Михайла Васильевич возвращается домой. Заслыша стук колес, встречать его выходит супруга. Она усталая, простоволосая.
— Как Ленушка? — с порога осведомляется он.
— Уснула, — крестится Лизавета Андреевна. — Шар спал. Почифает.
— Слава Богу. — Михайла Васильевич касается ладонью щеки супруги. — Вели подать ужин, Лизонька.
Прямо в епанче Ломоносов проходит в кабинет. Тяжелая одежа летит на лежанку. Он подходит к зерцалу и осторожно снимает черную повязку. Глаз чист — никакого ячменя на нем нет. Зато открывается потайная трубочка, примыкающая концом к самому глазному яблоку. Она похожа на черенок яблоньки, привитый к ветке. А ветка где? А ветка в средней, находящейся на уровне глаз пукле. Вот она — Михайла Васильевич бережно снимает с головы парик и извлекает из волосяного валика… трубку. Эго одна из его рукодельных ночезрительных трубок.
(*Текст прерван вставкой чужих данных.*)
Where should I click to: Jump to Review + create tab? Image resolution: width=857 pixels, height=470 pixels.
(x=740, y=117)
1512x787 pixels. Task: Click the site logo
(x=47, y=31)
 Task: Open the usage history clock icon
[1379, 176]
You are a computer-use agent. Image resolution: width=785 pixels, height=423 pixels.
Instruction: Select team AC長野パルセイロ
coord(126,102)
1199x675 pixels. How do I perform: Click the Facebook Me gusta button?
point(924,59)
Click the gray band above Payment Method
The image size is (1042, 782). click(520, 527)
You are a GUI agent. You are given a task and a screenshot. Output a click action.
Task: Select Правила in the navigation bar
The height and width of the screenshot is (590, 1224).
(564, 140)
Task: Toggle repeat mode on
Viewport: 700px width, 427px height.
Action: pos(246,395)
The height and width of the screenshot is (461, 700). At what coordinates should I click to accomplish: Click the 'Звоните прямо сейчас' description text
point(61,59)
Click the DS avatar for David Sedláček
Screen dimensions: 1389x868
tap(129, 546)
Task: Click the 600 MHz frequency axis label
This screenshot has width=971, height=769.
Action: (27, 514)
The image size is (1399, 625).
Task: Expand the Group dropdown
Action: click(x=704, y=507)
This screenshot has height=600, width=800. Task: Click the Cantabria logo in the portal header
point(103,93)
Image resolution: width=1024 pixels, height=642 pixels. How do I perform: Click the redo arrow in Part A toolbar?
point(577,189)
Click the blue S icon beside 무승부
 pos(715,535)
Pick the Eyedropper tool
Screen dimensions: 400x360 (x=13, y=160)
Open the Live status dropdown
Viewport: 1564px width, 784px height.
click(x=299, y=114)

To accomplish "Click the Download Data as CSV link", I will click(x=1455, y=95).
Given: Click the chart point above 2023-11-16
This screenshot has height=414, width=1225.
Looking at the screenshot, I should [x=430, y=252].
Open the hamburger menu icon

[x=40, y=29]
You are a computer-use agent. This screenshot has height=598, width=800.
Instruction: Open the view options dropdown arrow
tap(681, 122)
— Прости, матушка, — глядя в зерцало, шепчет Михайла Васильевич. — Лукавство во спасение.
А потом поворачивается в красный угол, где на тябле мерцает иконостас, и троекратно крестится.
17
— О-о! — Михайла Васильевич, запахивая шлафрок, тяжело воздымается с кресла. — Кто к нам пожаловал!
В дверях кабинета высится Федор Пятухин. Сюда, в ломоносовские «мыслительны уединенны чертоги», не всяк вельможа бывает жалован, а дорогого земляка, друга сердечного, который когда-то дал на прожитье в Белокаменной семь рублев, Михайла Васильевич велел звать, едва доложили.
— Пошто не весел, Михайлушка? — чуть не с порога вопрошает двинской гость. Окатистая поморская говуря, зипун, густо пахнущий конской упряжью, катанцы, опахнутые веничком, но с еще не погасшими блестками снега — такое кого хошь переметнет в детство. Вот оно и аукается, ровно зачин в сказке.
— Да как же мне не тужить, Федор Иванович, коли житья не стало!
Это всегдашняя их перекличка, поминание того давнего разговора, который случился тридцать лет назад. Но в голосе Ломоносова сейчас, похоже, более правды, чем пересмешки.
Земляки обнимаются — оба большие, матерые.
— Какой поветерью, Федор Иванович? — вопрошает хозяин, усаживая гостя, и одновременно кивает прибежавшей на зов ключнице, румяной улыбчивой девчушке, дабы чего-нито спроворила.
— Перву тресоцку привез, Михайлушка. Да наважку. Я там кинул в сенях двои крошни. Ужо попробуешь… Забыл небось, сколь ушица-то из свежья скусна?
Михайла Васильевич весь обращается в слух. Оно конешно, питерская, тем паче московская, речь мягче горлу русскому. Поморска говоря супротив нее, ровно житна горбушка против сдобного калача. Но до чего окатна она да баска для уха!
— Забыл, Феденька, — кивает Михайла Васильевич, — ой, забыл, — и это относится не только ко вкусу рыбы.
Меж тем возвращается проворная девчушка. В руках у нее поднос.
— Узнаешь? — кивает Михайла Васильевич, глядя на гостя.
— Мотря, штоли?
— Она самая. Сводная племянница. — Михайла Васильевич гладит простоволосую девчушку по светлой головушке, а она, совсем зардевшаяся, ставит поднос на стол. Тут лафитничек померанцевой, пара стеклянных, своей, усть-рудицкой работы, стаканцев, на блюде фаянсовом несколько звёнышков осетрины (мяса нет — идут Филипповки — Рождественский пост), а еще соленые огурчики, соленые же груздочки да маслинки-ягодки…
— Ишь как выросла, — оглаживая седую бороду, улыбается гость. — А давно ли под стол ходила…
— Да, брат, время летит, — кивает Ломоносов и уже озабоченно обращается к маленькой хозяйке: — Распорядись с рыбой, Матреша. В ледник ее… А одну тресоцку, — он с удовольствием цокает языком, — кухарке… Да покрупнее гляди…
— Слушаюсь, дяденька, — кланяется юная ключница.
— А Лизавете Андреевне скажешь, что к вечере ноне не пойду.
Девчушка упархивает, а хозяин с гостем придвигаются к столу.
— Ну, со свиданьицем, Федор Иванович! — разлив привальную, улыбается Ломоносов.
— Со свиданьицем, Михайлушка! — вторит гость, поднимая стаканчик.
Они дружно выпивают, крякнув, закусывают.
— Как доехалось-то? — осведомляется Ломоносов. — Мазурики по дорогам не балуют?